Es ist aber fast paradox wie unkörperlich ein Film sein kann, in dem es so viel um Körper geht. Redmaynes Spiel ist manieriert und gehemmt zugleich, irgendwann geht die Figur der Lili Elbe verloren und übrig bleibt Redmayne mit Clownschminke und Krokodilstränen. Es würde einen nicht weiter verwundern, würde er nach jeder Szene sich kurz verbeugen und "For your consideration" in Richtung Mitglieder der Academy of Motion Picture Arts and Science flüstern.

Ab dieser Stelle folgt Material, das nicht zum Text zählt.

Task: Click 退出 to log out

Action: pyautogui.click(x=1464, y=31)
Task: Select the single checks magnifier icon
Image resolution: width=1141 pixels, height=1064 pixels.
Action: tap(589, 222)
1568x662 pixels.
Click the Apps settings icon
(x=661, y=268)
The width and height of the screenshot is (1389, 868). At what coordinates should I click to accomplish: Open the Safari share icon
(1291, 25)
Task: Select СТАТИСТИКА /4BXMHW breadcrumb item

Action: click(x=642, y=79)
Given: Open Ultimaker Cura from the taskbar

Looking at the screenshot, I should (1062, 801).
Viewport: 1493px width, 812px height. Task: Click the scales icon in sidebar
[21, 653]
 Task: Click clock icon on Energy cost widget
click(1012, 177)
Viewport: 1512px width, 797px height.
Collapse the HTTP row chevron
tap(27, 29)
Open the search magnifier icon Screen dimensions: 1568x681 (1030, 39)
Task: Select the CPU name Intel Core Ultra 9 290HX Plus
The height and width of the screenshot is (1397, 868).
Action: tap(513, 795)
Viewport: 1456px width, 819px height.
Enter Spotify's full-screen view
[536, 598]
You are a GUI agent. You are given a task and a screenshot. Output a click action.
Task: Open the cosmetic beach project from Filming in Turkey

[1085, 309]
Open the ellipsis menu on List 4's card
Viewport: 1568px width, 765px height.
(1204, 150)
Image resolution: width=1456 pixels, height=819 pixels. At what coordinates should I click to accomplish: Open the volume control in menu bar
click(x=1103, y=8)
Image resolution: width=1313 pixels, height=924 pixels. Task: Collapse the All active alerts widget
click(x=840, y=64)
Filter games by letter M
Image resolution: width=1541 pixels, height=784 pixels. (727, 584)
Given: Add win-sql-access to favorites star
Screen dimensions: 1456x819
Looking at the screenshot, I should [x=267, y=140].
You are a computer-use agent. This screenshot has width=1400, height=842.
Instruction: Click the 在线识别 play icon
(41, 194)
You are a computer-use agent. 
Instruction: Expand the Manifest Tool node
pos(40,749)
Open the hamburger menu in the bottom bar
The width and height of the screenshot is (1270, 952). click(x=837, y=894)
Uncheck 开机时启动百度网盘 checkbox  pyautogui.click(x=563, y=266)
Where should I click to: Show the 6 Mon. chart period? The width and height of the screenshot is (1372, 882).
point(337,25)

"The Danish Girl" läuft seit 8. Jänner in den österreichischen Kinos

Tom Hoopers Filme ("The King's Speech", "Les Miserables") sind Ausstattungsfilme par excellence, sie haben nicht die Muffigkeit von Merchant/Ivory-Produktionen, doch sie scheinen unter einer Glasglocke zu stecken. Den Brückenschlag ins Jetzt schafft Hooper nie, seine Filme sind possierliche Teestuben-Dramen, man muss stets darauf gefasst sein, dass ein Herrenquartett "For he's a jolly good fellow" anstimmt. Hooper will mit der Geschichte um die Transgender-Pionierin Elbe alles richig machen, doch die Betulichkeit raubt dem Film Dringlichkeit und Herz. Der Defibrillator, der "The Danish Girl" immer wieder mal stoßweise Leben einaucht ist Alicia Vikander als Gerda Wegener.

Alicia Vikander in "The Danish Girl"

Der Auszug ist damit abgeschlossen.